1-to-1 NAT with state table

I have this use case where I need something I dont know MT can do.
Three locations, one master with a NOC software and two sites with servers.
Each location has a public IP but all internal servers use src-NAT to access the Internet.

I have to set a VPN between the NOC and each of the two sites so the NOC monitors the servers behind.
The two sites have the same private IP segments and the NOC software does not support overlapping IPs.

Talked to the NOC software people and they advised me to implement NAT at each of the two client sites so that the NOC software sees two different private networks without having to change anything on the servers.

The only requirement they have is that the NAT table is permanent at the sites, meaning that the translated IP should be always the same.
To illustrate, the IPs are like this:
NOC Public IP: 1.1.1.1
NOC Private Subnet: 192.168.100.0/24

Site 1 Public IP: 2.2.2.2
Site 1 Private Subnet: 10.0.0.1/24

Site 2 Public IP: 3.3.3.3
Site 2 Private Subnet: 10.0.0.1/24

========
I would need a translation like this:
NOC Public IP: 1.1.1.1
NOC Private Subnet: 192.168.100.0/24

Site 1 Public IP: 2.2.2.2
Site 1 Private Subnet: 10.0.0.1/24
Site 1 NAT Pool for VPN with NOC: 192.168.200.0/24
(Server 1 with IP 10.0.0.10 should always be translated to 192.168.200.10)
(Server 2 with IP 10.0.0.11 should always be translated to 192.168.200.11)
etc
etc

Site 2 Public IP: 3.3.3.3
Site 2 Private Subnet: 10.0.0.1/24
Site 2 NAT Pool for VPN with NOC: 192.168.300.0/24
(Server 8 with IP 10.0.0.10 should always be translated to 192.168.300.10)
(Server 9 with IP 10.0.0.11 should always be translated to 192.168.300.11)
etc
etc

=======

Im somewhat familiar with simplistic NAT and PAT on Mikrotik, but not sure on this one.

Thanks a lot for the help.

Yes you can do this with target netmap in the NAT page.

Choose a “virtual” range for each site - e.g. 172.16.1.0/24 = site 1, 172.16.2.0/24 = site 2, etc…

I assume that the NOC’s private range does not overlap the private ranges at the sites - if so, then you just extend this solution to cover the NOC addresses as well.

At the NOC router, route the virtual range to each site.
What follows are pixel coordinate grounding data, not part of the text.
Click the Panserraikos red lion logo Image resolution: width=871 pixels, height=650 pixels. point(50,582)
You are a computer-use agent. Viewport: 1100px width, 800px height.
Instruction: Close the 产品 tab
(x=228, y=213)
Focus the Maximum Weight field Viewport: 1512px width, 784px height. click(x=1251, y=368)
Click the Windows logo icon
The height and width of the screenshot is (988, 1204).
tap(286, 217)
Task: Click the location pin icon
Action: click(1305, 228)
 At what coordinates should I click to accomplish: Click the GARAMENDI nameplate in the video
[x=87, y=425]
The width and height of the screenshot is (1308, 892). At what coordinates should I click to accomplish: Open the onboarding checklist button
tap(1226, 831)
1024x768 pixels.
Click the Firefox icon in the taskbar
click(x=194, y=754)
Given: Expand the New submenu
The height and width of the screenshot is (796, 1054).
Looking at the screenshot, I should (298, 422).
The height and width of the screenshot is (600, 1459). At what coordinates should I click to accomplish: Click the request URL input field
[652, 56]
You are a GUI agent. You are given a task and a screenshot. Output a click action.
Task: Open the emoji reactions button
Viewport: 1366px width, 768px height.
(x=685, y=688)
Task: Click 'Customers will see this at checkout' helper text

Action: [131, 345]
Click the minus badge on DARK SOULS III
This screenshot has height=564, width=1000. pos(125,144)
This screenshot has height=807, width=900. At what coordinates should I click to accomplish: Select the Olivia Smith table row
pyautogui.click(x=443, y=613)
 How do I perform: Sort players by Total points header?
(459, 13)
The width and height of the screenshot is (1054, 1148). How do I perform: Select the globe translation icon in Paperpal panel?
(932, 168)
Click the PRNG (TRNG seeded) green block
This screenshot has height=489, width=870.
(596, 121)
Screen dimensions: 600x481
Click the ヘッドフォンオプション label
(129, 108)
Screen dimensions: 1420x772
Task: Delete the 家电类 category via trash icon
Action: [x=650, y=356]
The NOC devices will refer to the site devices using their “virtual” addresses.

At the site router, use netmap (as stated by Pe1chl):
action=netmap chain=dstnat dst-address=172.16.1.0/24 to-address=192.168.1.0/24 (to-address=the real internal range)
action=netmap chain=srcnat src-address=192.168.1.0/24 to-address=172.16.1.0/24 (src-address=the real internal range)

I just read about Netmap on the Mikrotik Wiki.
Great suggestion.
One question though, will Netmap make the NAT table static on a prefix basis?
for example, will server 10.0.0.10 will be always translated to 192.168.200.10? even if the servers came online in different order?
(We cannot have a case where one day 10.0.0.10 is translated to 192.168.200.10 and another day is translated to 192.168.200.21 because there were other servers coming online first after a general reboot)
Thanks a lot!

Yes this is just a static translation, that is why the 2 networks must have the same size.
There is no dynamic mapping table like with masquerade or src-nat.

Excellent

I have two extra MT routers, I will test it this weekend and will report back.
Thanks!

That’s the thing about stateless NAT - if it didn’t predictably do the same thing each and every time, then it wouldn’t work.